**TASK TO COMPLETE**
Copy the lines below exactly, from the start of the dataset excerpts through the line containing "The height and width of the screenshot is (583, 778).".

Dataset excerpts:
- - - - -
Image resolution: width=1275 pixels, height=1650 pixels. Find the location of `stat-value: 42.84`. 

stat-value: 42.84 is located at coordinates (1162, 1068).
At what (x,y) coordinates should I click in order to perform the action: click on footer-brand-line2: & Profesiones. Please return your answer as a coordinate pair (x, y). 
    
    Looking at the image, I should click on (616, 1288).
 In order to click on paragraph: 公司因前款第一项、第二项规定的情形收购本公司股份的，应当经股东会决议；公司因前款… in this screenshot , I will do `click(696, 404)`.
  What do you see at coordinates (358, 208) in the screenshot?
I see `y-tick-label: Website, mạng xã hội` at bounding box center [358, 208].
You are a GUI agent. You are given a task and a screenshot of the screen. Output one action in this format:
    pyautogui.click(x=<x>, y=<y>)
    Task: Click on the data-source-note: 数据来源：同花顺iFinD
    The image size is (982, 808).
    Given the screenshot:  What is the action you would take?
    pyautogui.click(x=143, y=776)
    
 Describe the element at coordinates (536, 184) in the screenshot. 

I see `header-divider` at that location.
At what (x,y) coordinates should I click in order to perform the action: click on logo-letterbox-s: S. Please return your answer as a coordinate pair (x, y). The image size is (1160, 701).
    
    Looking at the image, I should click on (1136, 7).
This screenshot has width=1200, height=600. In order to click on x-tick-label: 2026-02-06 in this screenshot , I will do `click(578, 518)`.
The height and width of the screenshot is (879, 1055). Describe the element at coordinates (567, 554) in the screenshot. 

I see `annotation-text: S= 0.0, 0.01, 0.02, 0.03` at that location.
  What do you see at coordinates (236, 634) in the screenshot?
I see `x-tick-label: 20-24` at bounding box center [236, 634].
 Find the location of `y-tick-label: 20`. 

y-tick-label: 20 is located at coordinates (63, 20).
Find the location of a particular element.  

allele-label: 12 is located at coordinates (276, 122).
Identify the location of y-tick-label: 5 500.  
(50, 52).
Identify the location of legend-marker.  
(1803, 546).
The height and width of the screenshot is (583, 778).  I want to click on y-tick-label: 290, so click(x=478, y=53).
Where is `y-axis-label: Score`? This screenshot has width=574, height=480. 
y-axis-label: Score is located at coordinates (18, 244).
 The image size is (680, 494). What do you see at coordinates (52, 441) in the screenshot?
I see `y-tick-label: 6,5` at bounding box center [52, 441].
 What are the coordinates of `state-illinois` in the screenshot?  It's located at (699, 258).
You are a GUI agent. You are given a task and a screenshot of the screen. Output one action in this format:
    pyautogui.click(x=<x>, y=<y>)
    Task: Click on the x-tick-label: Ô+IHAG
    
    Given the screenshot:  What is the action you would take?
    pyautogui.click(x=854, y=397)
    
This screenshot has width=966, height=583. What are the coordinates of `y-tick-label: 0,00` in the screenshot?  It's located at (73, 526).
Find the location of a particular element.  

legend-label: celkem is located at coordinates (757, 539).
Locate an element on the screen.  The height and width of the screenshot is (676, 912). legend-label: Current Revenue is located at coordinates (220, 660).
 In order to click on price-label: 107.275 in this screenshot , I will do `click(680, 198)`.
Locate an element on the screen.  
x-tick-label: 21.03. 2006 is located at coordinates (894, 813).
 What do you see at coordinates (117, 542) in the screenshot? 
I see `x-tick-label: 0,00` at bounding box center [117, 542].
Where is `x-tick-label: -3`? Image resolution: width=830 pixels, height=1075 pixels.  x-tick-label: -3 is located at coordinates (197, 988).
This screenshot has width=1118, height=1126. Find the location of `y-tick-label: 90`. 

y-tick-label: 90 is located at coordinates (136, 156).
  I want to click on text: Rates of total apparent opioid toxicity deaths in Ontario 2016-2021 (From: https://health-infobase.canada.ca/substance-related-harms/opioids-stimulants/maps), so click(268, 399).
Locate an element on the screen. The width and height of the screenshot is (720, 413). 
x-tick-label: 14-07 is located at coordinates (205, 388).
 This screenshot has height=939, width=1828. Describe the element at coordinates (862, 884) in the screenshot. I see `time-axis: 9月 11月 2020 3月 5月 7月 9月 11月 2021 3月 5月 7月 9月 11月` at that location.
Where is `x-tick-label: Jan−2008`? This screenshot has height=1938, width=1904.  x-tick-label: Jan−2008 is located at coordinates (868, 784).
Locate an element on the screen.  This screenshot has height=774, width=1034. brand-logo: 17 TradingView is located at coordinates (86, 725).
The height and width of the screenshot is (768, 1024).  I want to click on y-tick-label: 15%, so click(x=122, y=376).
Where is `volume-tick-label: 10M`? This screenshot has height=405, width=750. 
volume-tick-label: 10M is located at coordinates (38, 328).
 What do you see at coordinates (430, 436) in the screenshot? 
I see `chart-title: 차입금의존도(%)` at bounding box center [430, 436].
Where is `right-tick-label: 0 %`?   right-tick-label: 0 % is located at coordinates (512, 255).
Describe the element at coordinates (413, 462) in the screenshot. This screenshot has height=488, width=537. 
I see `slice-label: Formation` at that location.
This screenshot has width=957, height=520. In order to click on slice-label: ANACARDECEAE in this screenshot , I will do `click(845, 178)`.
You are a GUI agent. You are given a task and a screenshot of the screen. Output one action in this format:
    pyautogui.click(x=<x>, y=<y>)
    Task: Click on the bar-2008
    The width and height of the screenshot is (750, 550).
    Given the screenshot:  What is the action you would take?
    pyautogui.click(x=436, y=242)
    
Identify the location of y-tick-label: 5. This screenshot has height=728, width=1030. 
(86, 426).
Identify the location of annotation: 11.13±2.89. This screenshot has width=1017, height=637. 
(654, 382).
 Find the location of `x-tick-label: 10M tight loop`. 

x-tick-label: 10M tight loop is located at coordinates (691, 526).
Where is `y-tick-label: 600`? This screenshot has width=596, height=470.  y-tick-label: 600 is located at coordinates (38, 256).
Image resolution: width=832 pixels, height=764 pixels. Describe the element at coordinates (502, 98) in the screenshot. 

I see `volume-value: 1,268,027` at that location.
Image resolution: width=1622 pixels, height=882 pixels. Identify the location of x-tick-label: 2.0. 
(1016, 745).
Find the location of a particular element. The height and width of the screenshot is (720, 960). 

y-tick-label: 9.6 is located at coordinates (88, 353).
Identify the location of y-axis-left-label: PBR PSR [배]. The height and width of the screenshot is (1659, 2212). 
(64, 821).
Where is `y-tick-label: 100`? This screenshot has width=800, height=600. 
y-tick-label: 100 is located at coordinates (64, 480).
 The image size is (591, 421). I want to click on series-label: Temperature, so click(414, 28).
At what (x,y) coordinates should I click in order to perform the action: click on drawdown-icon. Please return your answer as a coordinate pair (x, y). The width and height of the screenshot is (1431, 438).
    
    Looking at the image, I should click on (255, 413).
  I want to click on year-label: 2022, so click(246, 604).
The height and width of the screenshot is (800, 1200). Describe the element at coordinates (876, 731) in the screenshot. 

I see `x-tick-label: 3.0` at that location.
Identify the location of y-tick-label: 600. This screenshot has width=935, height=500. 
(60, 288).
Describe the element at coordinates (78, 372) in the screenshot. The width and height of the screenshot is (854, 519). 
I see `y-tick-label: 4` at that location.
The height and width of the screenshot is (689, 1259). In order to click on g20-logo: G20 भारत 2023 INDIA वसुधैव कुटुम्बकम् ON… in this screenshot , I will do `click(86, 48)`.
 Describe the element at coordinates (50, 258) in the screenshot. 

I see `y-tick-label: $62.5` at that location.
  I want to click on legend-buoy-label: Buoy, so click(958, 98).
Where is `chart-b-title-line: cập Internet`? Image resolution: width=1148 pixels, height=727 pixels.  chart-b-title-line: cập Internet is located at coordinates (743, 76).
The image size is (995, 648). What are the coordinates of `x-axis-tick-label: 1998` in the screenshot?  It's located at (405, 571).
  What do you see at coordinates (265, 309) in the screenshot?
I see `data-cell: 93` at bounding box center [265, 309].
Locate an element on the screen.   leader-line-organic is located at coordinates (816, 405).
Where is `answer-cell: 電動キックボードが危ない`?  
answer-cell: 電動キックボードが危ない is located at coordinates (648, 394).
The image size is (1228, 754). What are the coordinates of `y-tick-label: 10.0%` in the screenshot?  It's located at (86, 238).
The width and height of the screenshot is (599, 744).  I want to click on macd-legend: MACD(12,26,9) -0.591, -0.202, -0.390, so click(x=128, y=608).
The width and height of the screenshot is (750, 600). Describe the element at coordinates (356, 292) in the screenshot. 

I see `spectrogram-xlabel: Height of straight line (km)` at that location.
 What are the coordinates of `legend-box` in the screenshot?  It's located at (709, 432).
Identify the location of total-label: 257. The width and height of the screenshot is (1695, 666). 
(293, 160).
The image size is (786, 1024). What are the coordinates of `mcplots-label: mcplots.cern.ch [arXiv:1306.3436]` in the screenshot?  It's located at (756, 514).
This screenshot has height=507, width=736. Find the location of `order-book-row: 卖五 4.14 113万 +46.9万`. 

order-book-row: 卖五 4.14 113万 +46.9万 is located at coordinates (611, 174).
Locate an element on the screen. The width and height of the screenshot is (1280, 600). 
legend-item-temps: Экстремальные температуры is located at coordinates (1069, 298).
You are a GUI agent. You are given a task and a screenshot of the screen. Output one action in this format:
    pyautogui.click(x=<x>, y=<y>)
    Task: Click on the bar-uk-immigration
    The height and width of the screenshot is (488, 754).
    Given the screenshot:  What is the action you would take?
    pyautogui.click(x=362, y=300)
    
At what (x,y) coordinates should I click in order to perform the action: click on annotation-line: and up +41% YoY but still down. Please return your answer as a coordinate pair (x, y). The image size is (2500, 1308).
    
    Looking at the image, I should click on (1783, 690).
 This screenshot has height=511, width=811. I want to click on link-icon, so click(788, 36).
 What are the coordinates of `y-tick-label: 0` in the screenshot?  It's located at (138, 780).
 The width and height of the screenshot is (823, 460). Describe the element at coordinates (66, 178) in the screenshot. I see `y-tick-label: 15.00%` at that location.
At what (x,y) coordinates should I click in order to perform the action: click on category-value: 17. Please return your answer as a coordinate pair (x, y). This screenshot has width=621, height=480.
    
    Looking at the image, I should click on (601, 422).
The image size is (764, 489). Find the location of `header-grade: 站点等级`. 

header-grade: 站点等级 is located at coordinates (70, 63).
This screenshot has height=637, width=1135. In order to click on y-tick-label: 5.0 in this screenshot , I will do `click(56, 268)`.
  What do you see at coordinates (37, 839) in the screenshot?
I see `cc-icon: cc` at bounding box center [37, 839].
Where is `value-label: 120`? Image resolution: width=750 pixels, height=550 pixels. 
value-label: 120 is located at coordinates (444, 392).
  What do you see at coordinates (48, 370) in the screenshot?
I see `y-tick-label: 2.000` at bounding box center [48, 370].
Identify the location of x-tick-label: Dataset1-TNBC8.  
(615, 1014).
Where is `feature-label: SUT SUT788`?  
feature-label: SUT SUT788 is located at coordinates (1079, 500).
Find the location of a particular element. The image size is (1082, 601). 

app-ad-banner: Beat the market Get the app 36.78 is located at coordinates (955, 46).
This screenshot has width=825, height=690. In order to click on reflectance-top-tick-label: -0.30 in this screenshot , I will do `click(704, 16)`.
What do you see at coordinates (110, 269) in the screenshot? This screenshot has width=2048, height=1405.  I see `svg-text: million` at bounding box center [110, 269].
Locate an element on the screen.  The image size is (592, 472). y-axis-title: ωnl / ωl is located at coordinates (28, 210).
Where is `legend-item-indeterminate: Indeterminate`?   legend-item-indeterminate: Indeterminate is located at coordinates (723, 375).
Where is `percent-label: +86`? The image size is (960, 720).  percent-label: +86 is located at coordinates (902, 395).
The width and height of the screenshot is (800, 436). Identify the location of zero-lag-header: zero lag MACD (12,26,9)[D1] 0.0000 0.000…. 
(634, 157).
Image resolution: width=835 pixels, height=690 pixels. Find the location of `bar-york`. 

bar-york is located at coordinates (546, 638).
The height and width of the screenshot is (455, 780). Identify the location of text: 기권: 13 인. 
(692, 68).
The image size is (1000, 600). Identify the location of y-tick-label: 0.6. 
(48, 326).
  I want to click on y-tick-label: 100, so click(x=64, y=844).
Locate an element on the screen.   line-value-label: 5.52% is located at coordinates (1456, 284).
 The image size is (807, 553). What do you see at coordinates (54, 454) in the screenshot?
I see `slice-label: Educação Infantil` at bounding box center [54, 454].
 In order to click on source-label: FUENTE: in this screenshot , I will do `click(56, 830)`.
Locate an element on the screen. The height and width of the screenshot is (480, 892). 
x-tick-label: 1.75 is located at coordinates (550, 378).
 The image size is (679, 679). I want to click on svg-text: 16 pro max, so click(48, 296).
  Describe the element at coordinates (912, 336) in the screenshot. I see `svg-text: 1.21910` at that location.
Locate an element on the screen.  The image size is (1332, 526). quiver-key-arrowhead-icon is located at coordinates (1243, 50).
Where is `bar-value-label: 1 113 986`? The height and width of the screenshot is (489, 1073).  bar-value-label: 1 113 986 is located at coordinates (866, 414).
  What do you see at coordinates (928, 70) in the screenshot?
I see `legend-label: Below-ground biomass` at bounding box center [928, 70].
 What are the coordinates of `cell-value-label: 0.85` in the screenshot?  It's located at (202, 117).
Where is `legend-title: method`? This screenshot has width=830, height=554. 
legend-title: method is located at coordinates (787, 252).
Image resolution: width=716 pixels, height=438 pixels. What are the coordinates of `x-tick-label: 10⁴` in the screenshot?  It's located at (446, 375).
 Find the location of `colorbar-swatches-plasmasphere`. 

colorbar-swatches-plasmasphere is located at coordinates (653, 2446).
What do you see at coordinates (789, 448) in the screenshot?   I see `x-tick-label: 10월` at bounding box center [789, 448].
- - - - -
**RESULT**
Image resolution: width=1275 pixels, height=1650 pixels. Find the location of `stat-value: 42.84`. 

stat-value: 42.84 is located at coordinates (1162, 1068).
At what (x,y) coordinates should I click in order to perform the action: click on footer-brand-line2: & Profesiones. Please return your answer as a coordinate pair (x, y). 
    
    Looking at the image, I should click on (616, 1288).
 In order to click on paragraph: 公司因前款第一项、第二项规定的情形收购本公司股份的，应当经股东会决议；公司因前款… in this screenshot , I will do `click(696, 404)`.
  What do you see at coordinates (358, 208) in the screenshot?
I see `y-tick-label: Website, mạng xã hội` at bounding box center [358, 208].
You are a GUI agent. You are given a task and a screenshot of the screen. Output one action in this format:
    pyautogui.click(x=<x>, y=<y>)
    Task: Click on the data-source-note: 数据来源：同花顺iFinD
    The image size is (982, 808).
    Given the screenshot:  What is the action you would take?
    pyautogui.click(x=143, y=776)
    
 Describe the element at coordinates (536, 184) in the screenshot. 

I see `header-divider` at that location.
At what (x,y) coordinates should I click in order to perform the action: click on logo-letterbox-s: S. Please return your answer as a coordinate pair (x, y). The image size is (1160, 701).
    
    Looking at the image, I should click on (1136, 7).
This screenshot has width=1200, height=600. In order to click on x-tick-label: 2026-02-06 in this screenshot , I will do `click(578, 518)`.
The height and width of the screenshot is (879, 1055). Describe the element at coordinates (567, 554) in the screenshot. 

I see `annotation-text: S= 0.0, 0.01, 0.02, 0.03` at that location.
  What do you see at coordinates (236, 634) in the screenshot?
I see `x-tick-label: 20-24` at bounding box center [236, 634].
 Find the location of `y-tick-label: 20`. 

y-tick-label: 20 is located at coordinates (63, 20).
Find the location of a particular element.  

allele-label: 12 is located at coordinates (276, 122).
Identify the location of y-tick-label: 5 500.  
(50, 52).
Identify the location of legend-marker.  
(1803, 546).
The height and width of the screenshot is (583, 778).  I want to click on y-tick-label: 290, so click(x=478, y=53).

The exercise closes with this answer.